*Given information*:
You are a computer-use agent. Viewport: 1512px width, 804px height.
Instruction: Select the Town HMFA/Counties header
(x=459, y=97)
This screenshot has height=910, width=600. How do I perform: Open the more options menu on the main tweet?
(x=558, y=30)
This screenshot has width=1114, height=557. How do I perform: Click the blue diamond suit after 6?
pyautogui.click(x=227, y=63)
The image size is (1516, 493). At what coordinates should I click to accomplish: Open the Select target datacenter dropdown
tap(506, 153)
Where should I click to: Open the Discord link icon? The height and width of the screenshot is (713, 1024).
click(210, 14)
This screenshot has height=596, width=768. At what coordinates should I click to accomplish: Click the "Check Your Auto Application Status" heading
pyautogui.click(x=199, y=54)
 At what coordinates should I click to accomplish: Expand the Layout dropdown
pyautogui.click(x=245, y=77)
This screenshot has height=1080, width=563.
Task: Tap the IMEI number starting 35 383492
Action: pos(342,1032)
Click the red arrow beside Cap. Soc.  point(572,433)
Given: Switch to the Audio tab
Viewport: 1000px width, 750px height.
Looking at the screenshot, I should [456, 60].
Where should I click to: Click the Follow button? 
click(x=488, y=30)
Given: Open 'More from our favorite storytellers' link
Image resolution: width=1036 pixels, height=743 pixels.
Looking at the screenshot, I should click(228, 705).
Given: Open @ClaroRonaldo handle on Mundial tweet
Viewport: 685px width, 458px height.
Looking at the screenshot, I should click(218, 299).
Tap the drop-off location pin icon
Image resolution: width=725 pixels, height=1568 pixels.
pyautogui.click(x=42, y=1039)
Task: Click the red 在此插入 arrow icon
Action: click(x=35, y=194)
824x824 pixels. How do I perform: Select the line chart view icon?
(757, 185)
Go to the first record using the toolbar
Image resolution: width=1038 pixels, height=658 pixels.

*Exercise instructions*: Line by line, copy the entries above exactly as they appear.

*Solution below*:
You are a computer-use agent. Viewport: 1512px width, 804px height.
Instruction: Select the Town HMFA/Counties header
(x=459, y=97)
This screenshot has height=910, width=600. How do I perform: Open the more options menu on the main tweet?
(x=558, y=30)
This screenshot has width=1114, height=557. How do I perform: Click the blue diamond suit after 6?
pyautogui.click(x=227, y=63)
The image size is (1516, 493). At what coordinates should I click to accomplish: Open the Select target datacenter dropdown
tap(506, 153)
Where should I click to: Open the Discord link icon? The height and width of the screenshot is (713, 1024).
click(210, 14)
This screenshot has height=596, width=768. At what coordinates should I click to accomplish: Click the "Check Your Auto Application Status" heading
pyautogui.click(x=199, y=54)
 At what coordinates should I click to accomplish: Expand the Layout dropdown
pyautogui.click(x=245, y=77)
This screenshot has height=1080, width=563.
Task: Tap the IMEI number starting 35 383492
Action: pos(342,1032)
Click the red arrow beside Cap. Soc.  point(572,433)
Given: Switch to the Audio tab
Viewport: 1000px width, 750px height.
Looking at the screenshot, I should [456, 60].
Where should I click to: Click the Follow button? 
click(x=488, y=30)
Given: Open 'More from our favorite storytellers' link
Image resolution: width=1036 pixels, height=743 pixels.
Looking at the screenshot, I should click(228, 705).
Given: Open @ClaroRonaldo handle on Mundial tweet
Viewport: 685px width, 458px height.
Looking at the screenshot, I should click(218, 299).
Tap the drop-off location pin icon
Image resolution: width=725 pixels, height=1568 pixels.
pyautogui.click(x=42, y=1039)
Task: Click the red 在此插入 arrow icon
Action: click(x=35, y=194)
824x824 pixels. How do I perform: Select the line chart view icon?
(757, 185)
Go to the first record using the toolbar
Image resolution: width=1038 pixels, height=658 pixels.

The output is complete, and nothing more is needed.